PROBLEM DESCRIPTION | Please copy out every line in the records below that includes the word "size".

(Stored records)
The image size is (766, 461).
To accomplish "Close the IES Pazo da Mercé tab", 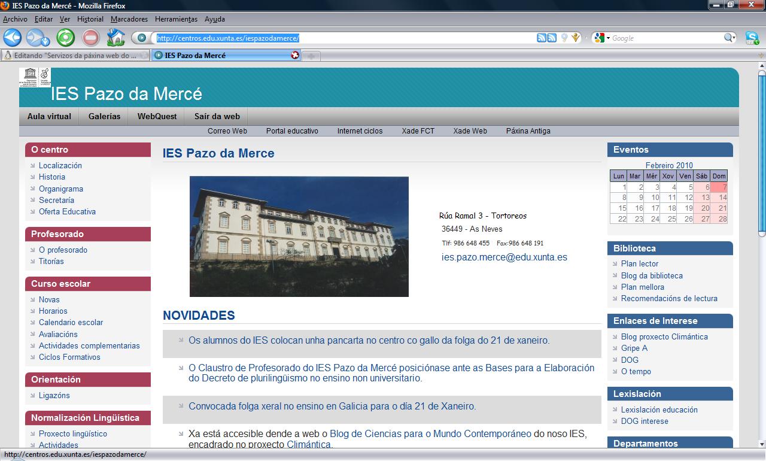I will click(x=294, y=56).
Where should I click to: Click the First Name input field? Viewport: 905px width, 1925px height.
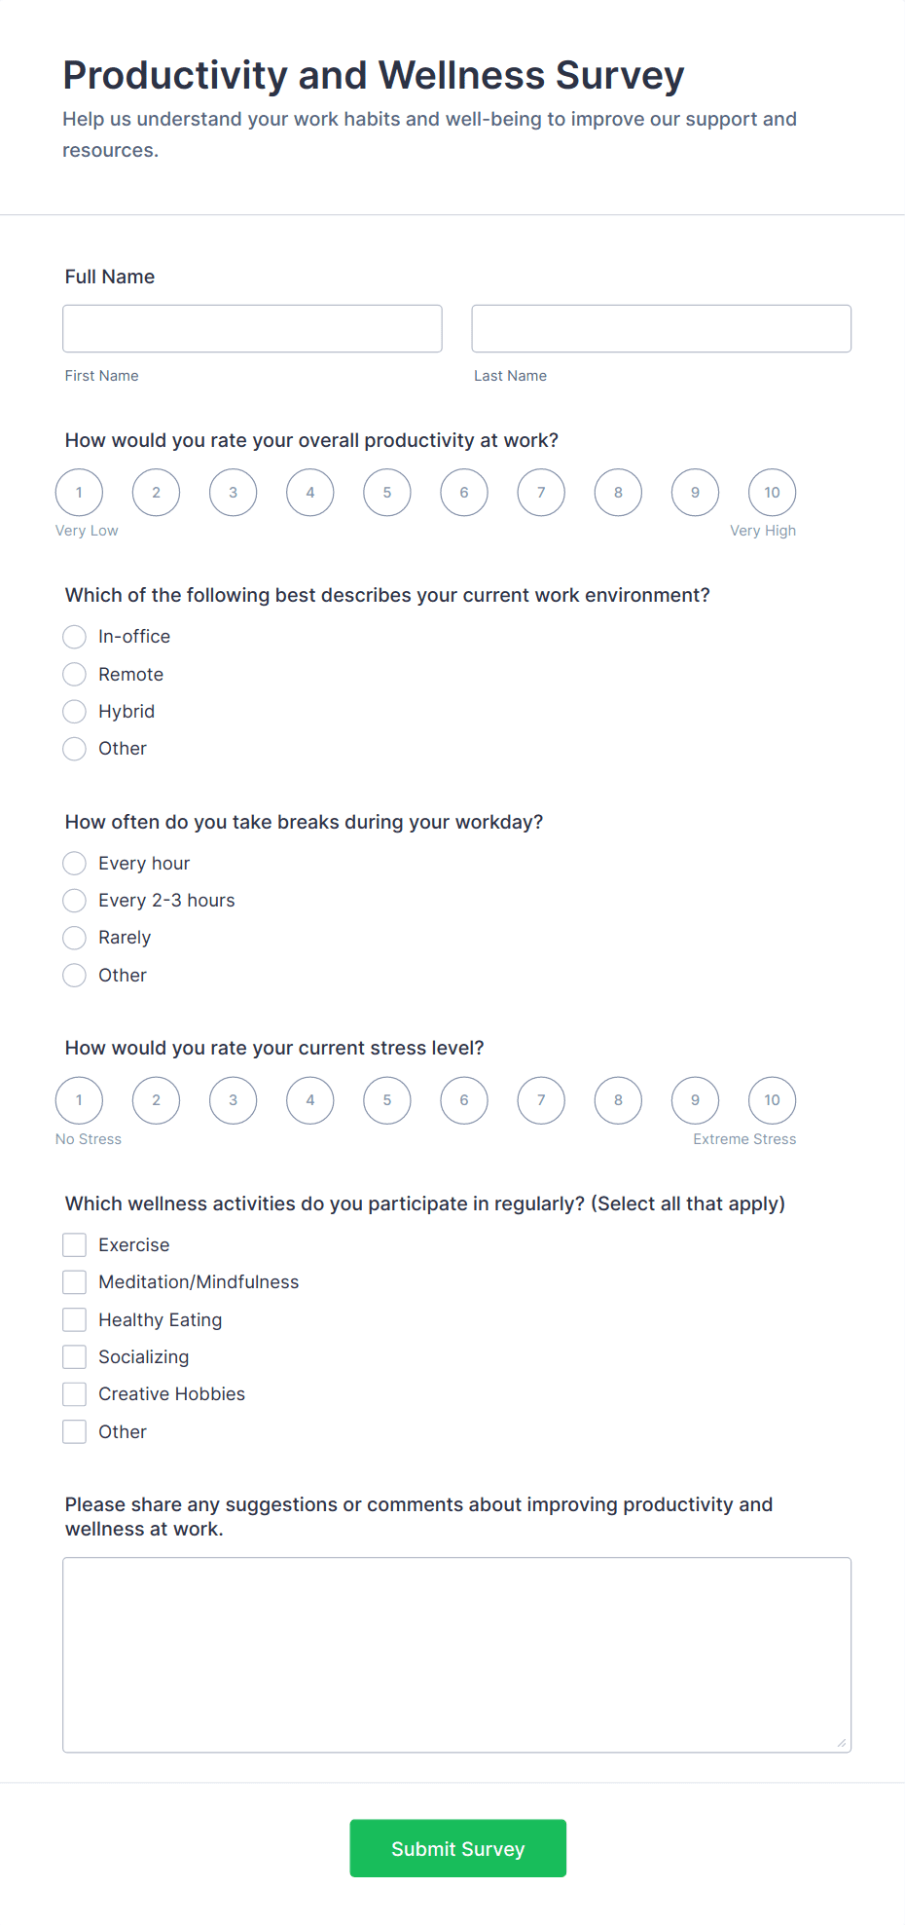pyautogui.click(x=251, y=328)
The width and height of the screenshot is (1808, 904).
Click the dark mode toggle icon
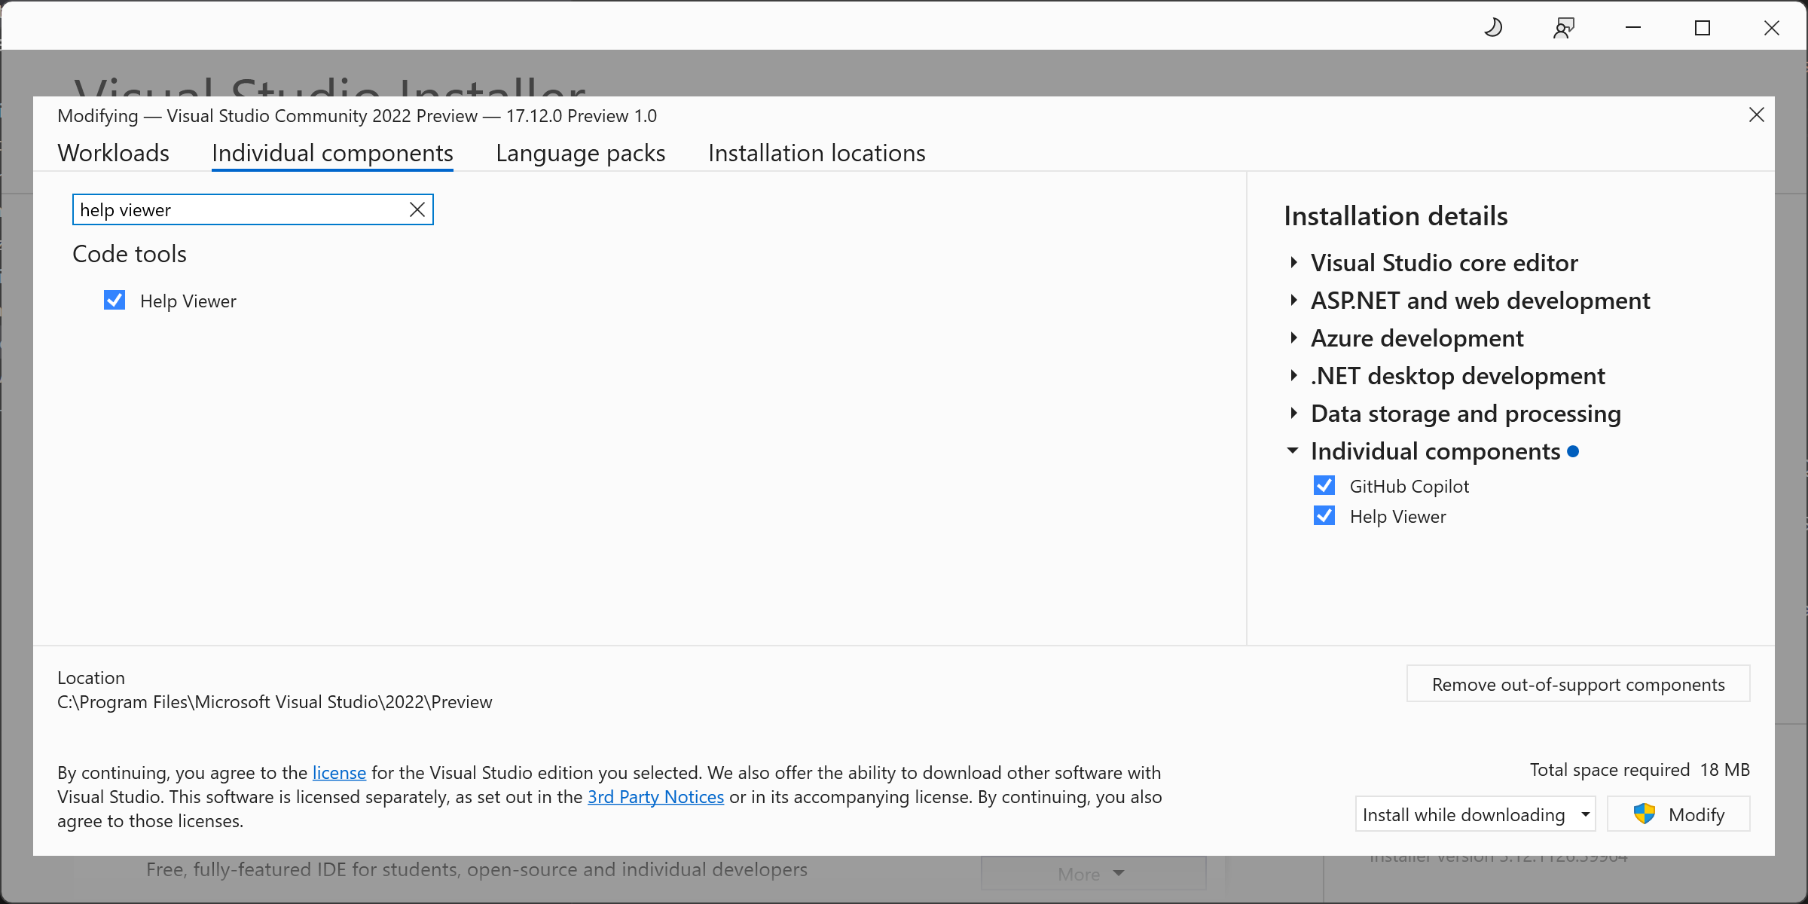click(1495, 28)

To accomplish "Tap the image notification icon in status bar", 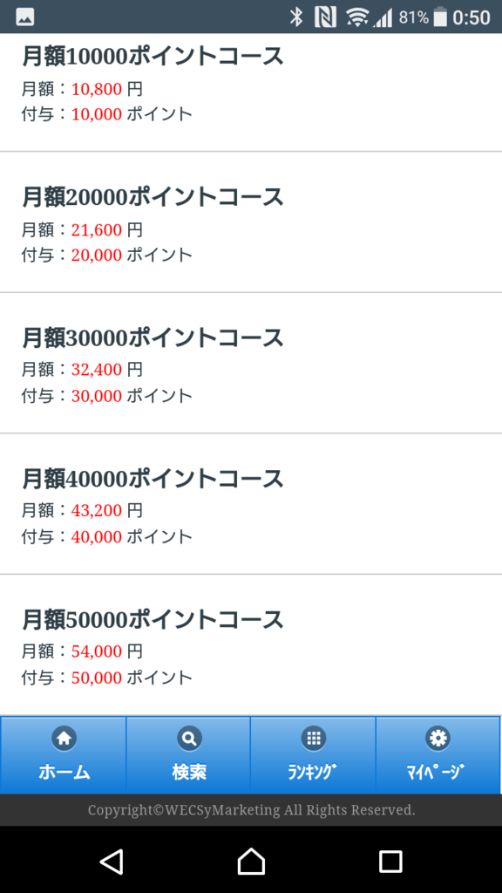I will pos(25,17).
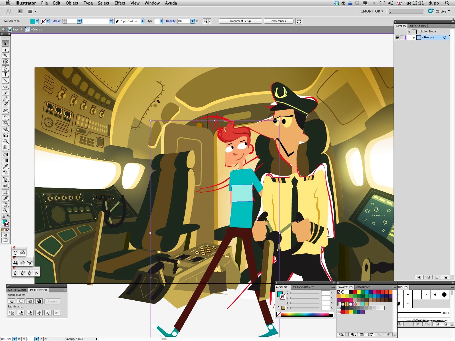Click the lock column of the Group layer
Viewport: 455px width, 341px height.
coord(402,38)
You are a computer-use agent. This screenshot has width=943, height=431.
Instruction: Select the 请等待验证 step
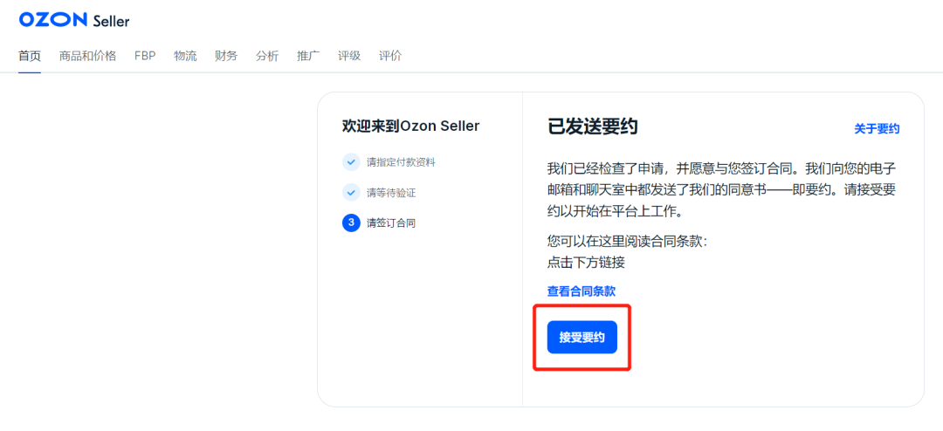pos(391,193)

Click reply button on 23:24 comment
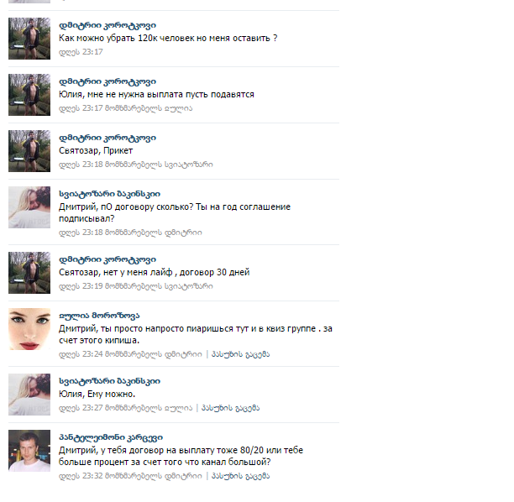point(240,354)
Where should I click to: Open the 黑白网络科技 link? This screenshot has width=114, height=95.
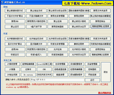105,93
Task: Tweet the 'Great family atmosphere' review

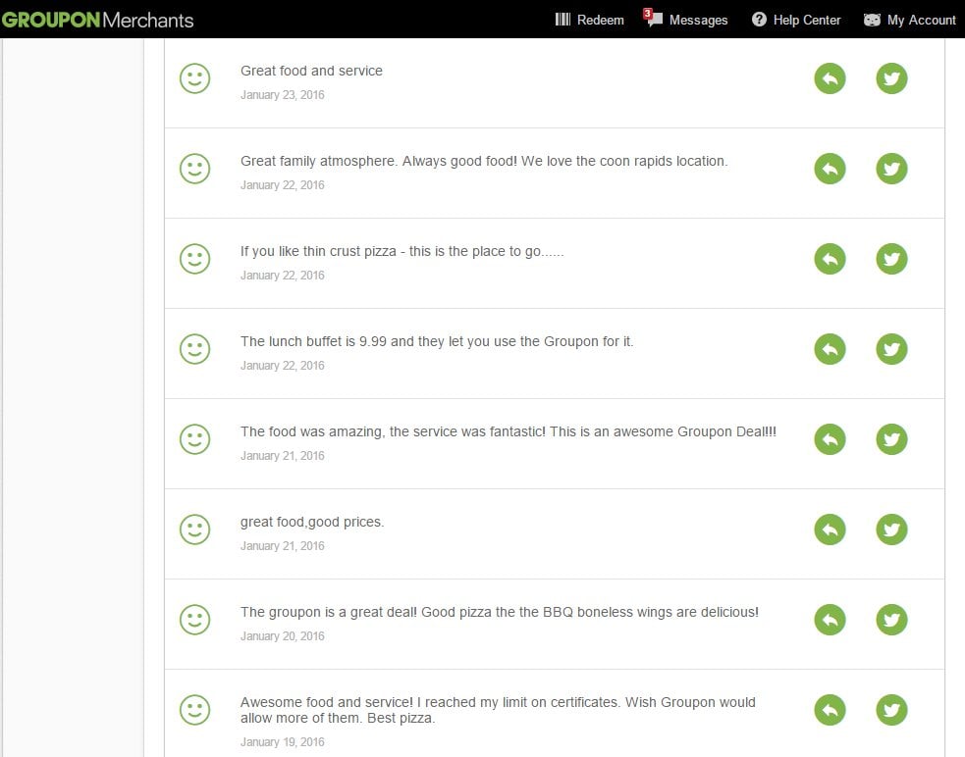Action: pyautogui.click(x=891, y=169)
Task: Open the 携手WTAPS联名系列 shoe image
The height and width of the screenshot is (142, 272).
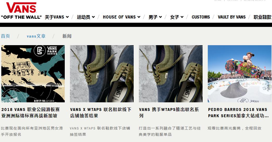Action: tap(171, 74)
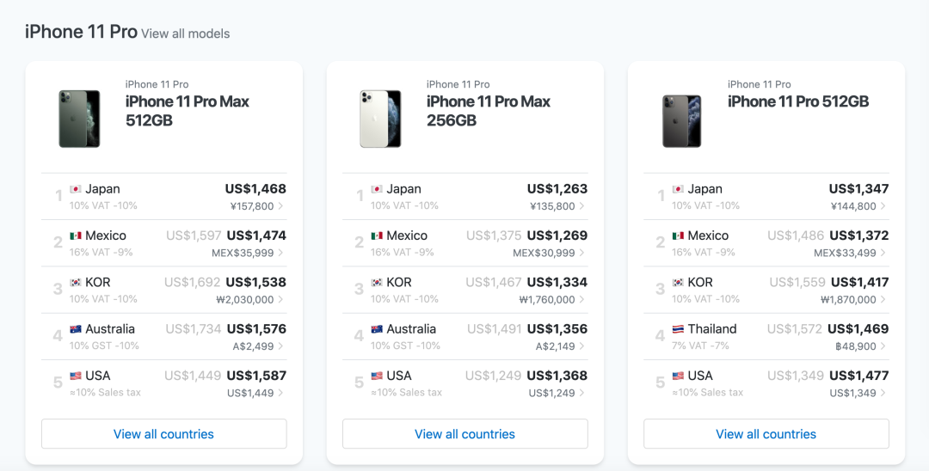View all countries for Pro Max 256GB
Screen dimensions: 929x471
(465, 434)
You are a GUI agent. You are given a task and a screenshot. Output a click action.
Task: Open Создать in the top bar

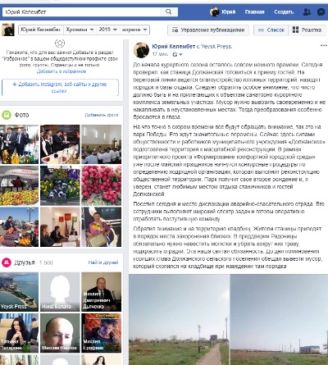point(284,12)
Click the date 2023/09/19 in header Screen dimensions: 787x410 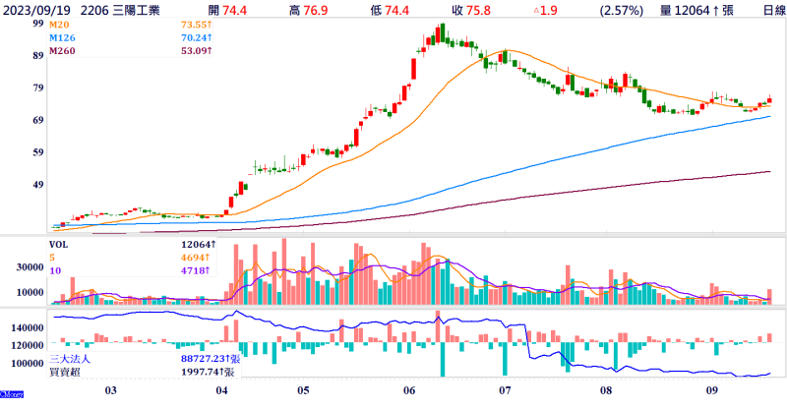tap(37, 10)
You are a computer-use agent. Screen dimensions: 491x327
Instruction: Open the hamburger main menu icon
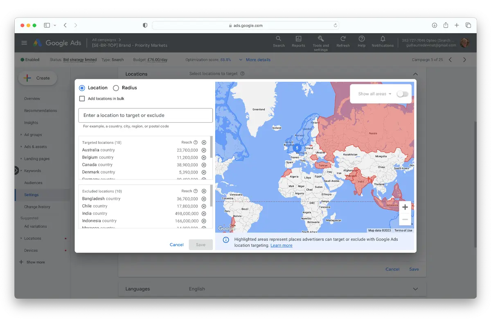point(24,43)
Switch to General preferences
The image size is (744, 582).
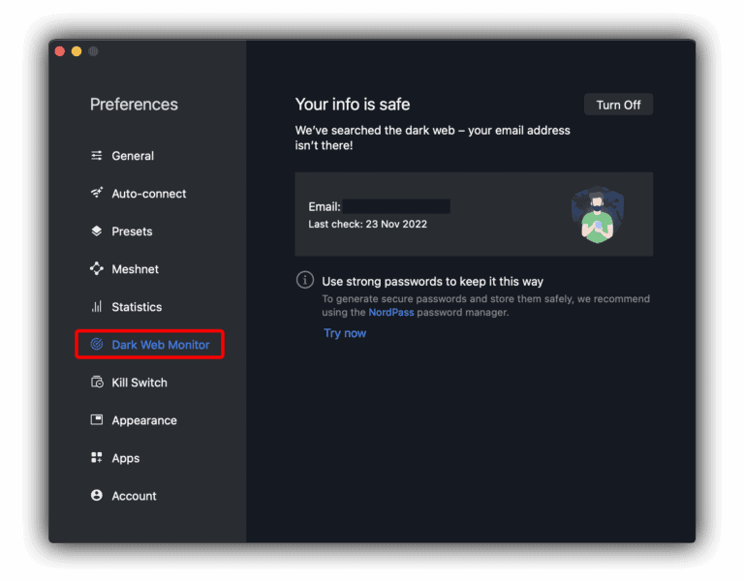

RESPONSE TO THE TASK |
The image size is (766, 461).
The image size is (744, 582).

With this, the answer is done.